## EXERCISE BRIEF
Which lines below contain the string "value" with matching case? Return each of those lines in full.

Saved entries
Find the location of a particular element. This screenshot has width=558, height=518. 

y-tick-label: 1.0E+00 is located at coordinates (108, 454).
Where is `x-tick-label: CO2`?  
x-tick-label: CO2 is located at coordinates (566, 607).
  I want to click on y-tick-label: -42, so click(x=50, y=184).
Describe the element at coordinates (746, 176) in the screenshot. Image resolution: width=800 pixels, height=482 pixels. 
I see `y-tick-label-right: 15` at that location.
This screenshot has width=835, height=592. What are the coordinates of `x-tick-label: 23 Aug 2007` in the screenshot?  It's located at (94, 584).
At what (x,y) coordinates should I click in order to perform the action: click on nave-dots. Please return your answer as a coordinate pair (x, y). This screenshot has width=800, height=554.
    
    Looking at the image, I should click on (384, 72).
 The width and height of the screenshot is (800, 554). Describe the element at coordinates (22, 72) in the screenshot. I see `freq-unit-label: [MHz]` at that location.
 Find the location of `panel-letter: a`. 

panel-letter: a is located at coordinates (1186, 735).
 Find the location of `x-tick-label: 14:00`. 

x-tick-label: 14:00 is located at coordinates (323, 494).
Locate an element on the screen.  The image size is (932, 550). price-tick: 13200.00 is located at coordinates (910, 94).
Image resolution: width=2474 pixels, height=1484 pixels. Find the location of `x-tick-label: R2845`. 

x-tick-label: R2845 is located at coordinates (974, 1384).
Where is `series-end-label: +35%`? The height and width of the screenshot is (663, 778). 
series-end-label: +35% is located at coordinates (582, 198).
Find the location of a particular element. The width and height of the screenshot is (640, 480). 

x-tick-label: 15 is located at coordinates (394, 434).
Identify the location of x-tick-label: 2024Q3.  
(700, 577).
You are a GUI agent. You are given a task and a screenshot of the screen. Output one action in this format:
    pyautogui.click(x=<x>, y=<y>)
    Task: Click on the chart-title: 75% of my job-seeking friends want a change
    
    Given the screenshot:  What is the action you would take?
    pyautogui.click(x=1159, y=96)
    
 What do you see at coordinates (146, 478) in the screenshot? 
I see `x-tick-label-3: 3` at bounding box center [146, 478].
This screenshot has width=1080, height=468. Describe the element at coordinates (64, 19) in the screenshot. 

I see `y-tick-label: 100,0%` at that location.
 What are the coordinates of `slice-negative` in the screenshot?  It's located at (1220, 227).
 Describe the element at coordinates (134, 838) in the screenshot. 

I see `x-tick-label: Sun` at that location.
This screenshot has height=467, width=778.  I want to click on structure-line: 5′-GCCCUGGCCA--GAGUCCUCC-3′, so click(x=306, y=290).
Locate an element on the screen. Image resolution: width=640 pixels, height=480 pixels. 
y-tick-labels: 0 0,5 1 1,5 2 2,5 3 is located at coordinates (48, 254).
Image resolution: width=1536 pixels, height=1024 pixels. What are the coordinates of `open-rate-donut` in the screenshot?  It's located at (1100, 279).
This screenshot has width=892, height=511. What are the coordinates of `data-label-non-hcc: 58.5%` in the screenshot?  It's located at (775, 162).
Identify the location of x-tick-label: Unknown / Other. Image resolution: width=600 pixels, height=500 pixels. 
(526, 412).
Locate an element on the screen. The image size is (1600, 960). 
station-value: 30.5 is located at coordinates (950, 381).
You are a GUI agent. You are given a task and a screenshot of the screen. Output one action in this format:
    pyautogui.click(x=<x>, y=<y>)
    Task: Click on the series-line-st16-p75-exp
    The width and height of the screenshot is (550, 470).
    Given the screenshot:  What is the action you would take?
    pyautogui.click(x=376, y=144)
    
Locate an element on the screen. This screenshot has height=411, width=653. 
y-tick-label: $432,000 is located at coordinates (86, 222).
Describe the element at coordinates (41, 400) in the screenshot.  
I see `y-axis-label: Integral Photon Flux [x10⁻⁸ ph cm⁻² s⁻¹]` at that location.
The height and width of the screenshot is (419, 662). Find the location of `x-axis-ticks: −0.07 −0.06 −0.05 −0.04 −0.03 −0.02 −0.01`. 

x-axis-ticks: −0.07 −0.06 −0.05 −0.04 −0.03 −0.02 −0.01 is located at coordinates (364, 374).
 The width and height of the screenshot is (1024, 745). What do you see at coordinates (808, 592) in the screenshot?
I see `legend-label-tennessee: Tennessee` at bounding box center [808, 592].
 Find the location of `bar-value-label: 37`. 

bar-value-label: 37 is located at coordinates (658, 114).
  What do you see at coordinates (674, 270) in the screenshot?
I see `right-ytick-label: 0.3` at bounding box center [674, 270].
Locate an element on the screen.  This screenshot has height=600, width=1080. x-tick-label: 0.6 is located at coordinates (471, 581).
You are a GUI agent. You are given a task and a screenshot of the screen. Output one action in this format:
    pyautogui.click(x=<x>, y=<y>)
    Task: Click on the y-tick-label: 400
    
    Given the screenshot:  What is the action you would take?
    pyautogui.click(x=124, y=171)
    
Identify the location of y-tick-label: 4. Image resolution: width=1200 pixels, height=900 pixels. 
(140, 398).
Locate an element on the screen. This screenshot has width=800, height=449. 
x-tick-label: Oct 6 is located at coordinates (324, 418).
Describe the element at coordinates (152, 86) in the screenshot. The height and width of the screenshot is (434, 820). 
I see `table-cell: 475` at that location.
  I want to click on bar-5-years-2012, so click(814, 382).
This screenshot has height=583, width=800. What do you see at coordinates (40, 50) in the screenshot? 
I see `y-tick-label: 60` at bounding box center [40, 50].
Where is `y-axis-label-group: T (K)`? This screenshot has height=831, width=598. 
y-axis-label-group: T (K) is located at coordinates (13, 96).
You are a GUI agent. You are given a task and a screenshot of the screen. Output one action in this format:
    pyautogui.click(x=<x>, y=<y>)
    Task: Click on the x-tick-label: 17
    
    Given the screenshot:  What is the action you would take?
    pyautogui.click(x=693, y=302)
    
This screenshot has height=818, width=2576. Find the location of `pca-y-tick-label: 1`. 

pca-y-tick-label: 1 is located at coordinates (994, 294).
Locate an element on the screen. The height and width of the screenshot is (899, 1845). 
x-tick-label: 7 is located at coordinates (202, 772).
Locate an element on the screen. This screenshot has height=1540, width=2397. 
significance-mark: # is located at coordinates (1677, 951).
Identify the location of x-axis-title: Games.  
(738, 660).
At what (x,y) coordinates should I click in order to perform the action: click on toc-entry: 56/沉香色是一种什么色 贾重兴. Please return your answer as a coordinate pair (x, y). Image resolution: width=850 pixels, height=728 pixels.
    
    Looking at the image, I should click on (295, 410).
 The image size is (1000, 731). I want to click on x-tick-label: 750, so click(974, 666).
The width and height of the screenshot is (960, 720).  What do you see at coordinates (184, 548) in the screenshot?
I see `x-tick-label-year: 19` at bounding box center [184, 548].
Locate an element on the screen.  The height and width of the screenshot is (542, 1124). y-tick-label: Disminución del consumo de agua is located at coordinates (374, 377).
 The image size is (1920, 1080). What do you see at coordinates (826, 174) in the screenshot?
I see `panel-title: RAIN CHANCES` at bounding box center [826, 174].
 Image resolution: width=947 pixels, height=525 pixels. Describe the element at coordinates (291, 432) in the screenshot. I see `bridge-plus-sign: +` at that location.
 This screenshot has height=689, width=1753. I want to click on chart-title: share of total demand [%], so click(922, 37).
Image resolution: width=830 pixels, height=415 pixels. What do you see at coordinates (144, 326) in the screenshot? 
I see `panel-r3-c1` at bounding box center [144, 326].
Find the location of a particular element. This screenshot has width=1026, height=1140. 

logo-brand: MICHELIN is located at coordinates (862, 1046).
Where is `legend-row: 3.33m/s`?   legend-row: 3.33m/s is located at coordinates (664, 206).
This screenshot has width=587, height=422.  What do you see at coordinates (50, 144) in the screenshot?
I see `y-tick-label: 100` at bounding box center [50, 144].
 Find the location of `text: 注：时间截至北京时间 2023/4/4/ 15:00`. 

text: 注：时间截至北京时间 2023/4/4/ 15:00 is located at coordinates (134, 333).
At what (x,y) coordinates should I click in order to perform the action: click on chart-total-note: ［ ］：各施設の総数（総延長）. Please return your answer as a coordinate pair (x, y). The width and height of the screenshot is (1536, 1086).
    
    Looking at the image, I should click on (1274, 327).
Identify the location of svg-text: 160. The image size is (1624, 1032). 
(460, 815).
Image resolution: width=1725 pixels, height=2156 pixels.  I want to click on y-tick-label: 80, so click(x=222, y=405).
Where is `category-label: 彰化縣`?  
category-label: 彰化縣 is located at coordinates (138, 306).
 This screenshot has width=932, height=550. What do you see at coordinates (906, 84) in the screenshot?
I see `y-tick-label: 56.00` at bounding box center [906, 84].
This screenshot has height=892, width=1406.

## RESULT OF THE EXERCISE
station-value: 30.5 is located at coordinates (950, 381).
 Find the location of `bar-value-label: 37`. 
bar-value-label: 37 is located at coordinates (658, 114).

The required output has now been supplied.